__HALAMAN__.
###

Wanita di Gampong Pande, Banda Aceh
Sejak ratusan tahun yang silam, wanita itu telah dikebumikan di tempat yang hari ini dikenal dengan Gampong Pande, di Kecamatan Kutaraja, Banda Aceh. Keterangan tentang kehadirannya dalam lembaran sejarah Aceh Darussalam, yang ditemukan di lahan rawa-rawa bakau Gampong Pande, merupakan penggalan kecil dari sebuah riwayat panjang negeri ini yang masih dalam ruang minus cahaya.
Komplek makam Tun Rahmatullah Ad-Du'aliy sebelum ditata. Gampong Pande, Kutaraja, Banda Aceh. |
Kendati hanya sebuah penggalan kecil, kubur wanita itu telah ikut pula memastikan kepentingan Gampong Pande dan sekitarnya sebagai kawasan kota Islam kuno yang menduduki peringkat atas dalam Tarikh Islam di Asia Tenggara.
Sebelumnya, sejumlah tokoh utama Kerajaan Aceh Darussalam memang telah dijumpai makam-makam mereka di Gampong Pande dan sekitarnya sekalipun ada keyakinan bahwa dalam Musibah 2004 banyak di antara peninggalan sejarah yang ikut sirna.
Lain dari itu, penanggalan tertua yang akurat (bukan perkiraan), yang pernah ditemukan sejauh ini di Gampong Pande, juga telah membuka kemungkinan untuk sebuah asumsi bahwa di bagian barat laut Aceh, Gampong Pande dan sekitarnya merupakan kota Islam tertua setelah kota Islam Kerajaan Lamuri yang terletak di Gampong Lamreh, Krueng Raya, Aceh Besar, sekarang ini.
Komplek makam Tun Rahmatullah Ad-Du'aliy setelah ditata kembali. Gampong Pande, Kutaraja, Banda Aceh. |
Gampong Pande dan sekitarnya, dengan demikian, merupakan kawasan situs sejarah yang menuntut suatu perhatian khusus, mulai dari penyelamatan dan pelestarian tinggalan sejarahnya, penelitian, sampai kelak, pemberdayaannya dalam rangka pengembangan ilmu pengetahuan dan pariwisata. Yakni, hal-hal yang serupa dengan yang pernah dicita-citakan untuk kawasan situs Kerajaan Lamuri di Lamreh, bahkan sebelum itu lagi, untuk kawasan kota Islam Sumatra (Samudra Pasai).
Namun, sebelum Pembaca terlanjur membayangkan hal-hal ideal dan yang seharusnya, sebagaimana yang baru saja saya utarakan, perlu segera saya ingatkan bahwa hal-hal ideal, cita-cita atau makna-makna semacam itu, barangkali, hanya ada dalam pandangan Mapesa, atau sesuatu yang cuma bermain dalam kepala saya secara pribadi!

###

__DATA TERSEDIA__.
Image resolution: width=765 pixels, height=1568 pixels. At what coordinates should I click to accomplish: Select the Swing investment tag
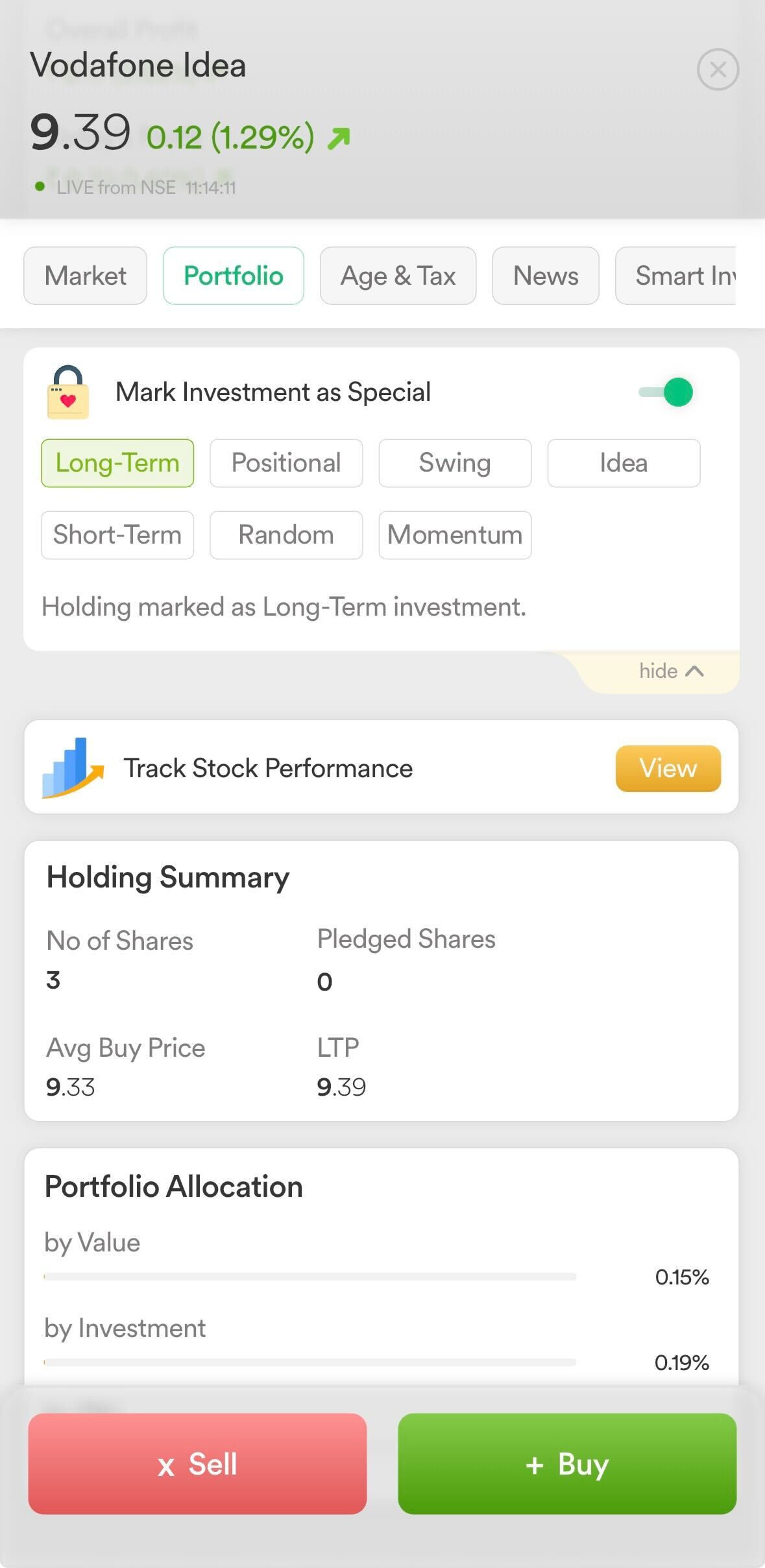[x=455, y=463]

###

__TUGAS LATIHAN A__.
Jawab pertanyaan berikut berdasarkan teks tentang makam wanita di Gampong Pande:
(i) Di kecamatan mana Gampong Pande berada?
(ii) Di mana letak kota Islam Kerajaan Lamuri sekarang?
(iii) Peristiwa apa yang diyakini membuat banyak peninggalan sejarah ikut sirna?
__TUGAS LATIHAN B__.
Tulis lanjutan teks tentang makam wanita di Gampong Pande, dimulai setelah kalimat terakhirnya.
Daftar tersebut tidak digunakan di sini.

__HASIL TUGAS A__.
(i) Kecamatan Kutaraja, Banda Aceh.
(ii) Gampong Lamreh, Krueng Raya, Aceh Besar.
(iii) Musibah 2004.

__HASIL TUGAS B__.
Sementara di luar sana, di dunia kenyataan, saya sama sekali tidak yakin jika suatu hari kita akan menyaksikan apapun gerak yang muncul dari hal-hal ideal dan yang seharusnya itu. Artinya, tidak akan ada yang mementingkan kawasan itu sebagai kawasan warisan sejarah, tidak akan ada yang akan memandangnya sebagai aset pendidikan, kebudayaan, ekonomi sekaligus pembangkit kesadaran berbangsa dan bertanah air, dan karena itu tidak akan ada pula program untuk penyelamatan, begitu pula program untuk pelestarian, penelitian dan pemberdayaan. Tidak akan ada! Sebaliknya, kawasan situs sejarah Gampong Pande akan tetap dalam kondisi sebagaimana saat ini, malah ke depan sangat tidak mustahil jika kawasan itu lambat laun justru mengalami kemerosotan dari sisi nilai kesejarahannya disebabkan pemanfaatannya untuk pembangunan sarana-sarana yang niscaya menindih dan menenggelamkan kota Islam itu untuk selamanya.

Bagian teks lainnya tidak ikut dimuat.